煙花站在刀面上微愣,只見刀尖指向南方,載着煙花朝韶華派飛去。
“驚蟄!”煙花疾呼,“放我下來,師兄不在那裏。”
長刀不停,依舊朝韶華派飛去。
“……”煙花沉默,她伏在刀上,伸手摸了摸光滑的刀面,小聲道,“驚蟄,不回去好不好。我想見師兄。”
“嗡嗡……”刀身輕抖,雖是依舊飛着,速度卻慢了下來。
“不要回去。”煙花很輕地拍了拍刀身,聲音也很輕,“要找師兄。”
“嗡嗡……”
驚蟄在空中停頓片刻,随後刀尖回轉,以更快的速度朝北方沖去,那銀色的長刀像是閃電一般破開了烏雲,留下了一道白色的殘影。
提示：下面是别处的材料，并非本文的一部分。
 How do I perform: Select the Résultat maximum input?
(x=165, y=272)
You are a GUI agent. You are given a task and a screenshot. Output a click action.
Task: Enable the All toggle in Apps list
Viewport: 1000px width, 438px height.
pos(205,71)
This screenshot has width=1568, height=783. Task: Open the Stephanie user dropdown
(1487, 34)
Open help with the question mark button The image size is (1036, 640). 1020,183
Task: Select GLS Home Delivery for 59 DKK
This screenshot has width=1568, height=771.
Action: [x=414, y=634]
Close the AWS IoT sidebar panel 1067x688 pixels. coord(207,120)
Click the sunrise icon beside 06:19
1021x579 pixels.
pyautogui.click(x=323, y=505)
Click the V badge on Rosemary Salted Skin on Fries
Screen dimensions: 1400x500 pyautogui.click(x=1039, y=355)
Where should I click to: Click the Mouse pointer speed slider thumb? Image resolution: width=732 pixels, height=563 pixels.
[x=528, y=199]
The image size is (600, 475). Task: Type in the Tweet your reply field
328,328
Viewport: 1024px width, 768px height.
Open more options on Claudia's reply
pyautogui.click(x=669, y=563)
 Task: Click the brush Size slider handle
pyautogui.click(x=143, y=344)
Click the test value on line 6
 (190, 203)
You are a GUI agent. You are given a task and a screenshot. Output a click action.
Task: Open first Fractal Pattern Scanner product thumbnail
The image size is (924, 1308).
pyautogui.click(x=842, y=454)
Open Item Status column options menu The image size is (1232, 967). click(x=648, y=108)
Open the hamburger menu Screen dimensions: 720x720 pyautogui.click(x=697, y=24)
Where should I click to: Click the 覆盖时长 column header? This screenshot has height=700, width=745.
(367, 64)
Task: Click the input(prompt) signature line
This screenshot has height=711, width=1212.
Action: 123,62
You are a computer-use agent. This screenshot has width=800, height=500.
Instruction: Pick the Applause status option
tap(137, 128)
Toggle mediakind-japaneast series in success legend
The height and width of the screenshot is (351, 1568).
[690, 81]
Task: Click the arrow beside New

煙花單膝跪在刀面上,高紮的馬尾被風吹得相互抽打。她面色凝重,驚蟄之前不讓自己去找師兄,恐怕是因為情況比她想得還要糟糕。
長刀載着女子穿過無數山河,煙花低頭,瞳孔猛地收縮,她看見無數不可思議的自相殘殺。
魔虎咬碎了魔狼的頭顱,邪修和仙門弟子刀劍相向,樹妖勒死了路過的狐妖,魔族排着隊朝波濤洶湧的大河裏跳去……
皇天之下、後土之上,所有的生靈都在不顧一切的殺戮,仿佛只剩下了索取他人性命這一件事情可做。
驚蟄微顫,煙花立刻察覺到了它想回去的意思。
“不,繼續。”她将手掌按在刀面上,身上的溫度順着掌心傳到了驚蟄上,稍稍安撫住了在震顫的長刀。
煙花面無表情地看着地上的修羅地獄。這樣的罪孽已經不是随随便便就能還清的了。
雖有妖魔喜好濫殺,但是這樣毀天滅地一般規模浩大的殺戮,就算是再心狠手辣的魔族也是不敢的。
已經不再是一條兩條命的事情了,這是足以震怒天道永生永世不得超生的大罪。
怎麽辦……
煙花垂眸,她不知道。
血氣沖天,風似乎被染成了淡紅。煙花記不得驚蟄駛了多久,似乎很久,因為她的臉都沾上了一層風帶來的血氣;又似乎沒過多久,因為路過的景色,皆是千篇一律的殺戮地獄。
忽的驚蟄慢了下來,單膝跪在刀面上的煙花似有感應地擡頭。
擡頭看見了山巅之上面帶微笑的男人。
他身着月牙長袍,唇角勾起,眉眼柔和。俊逸的臉上鑲着一雙血色的眼睛,側臉處攀着黑色妖嬈的牡丹魔紋。仿佛天神在看自己心愛的孩子一般,憐愛地俯視着四下的厮殺。
那張臉上是一如既往的溫柔和難以言述的滿足。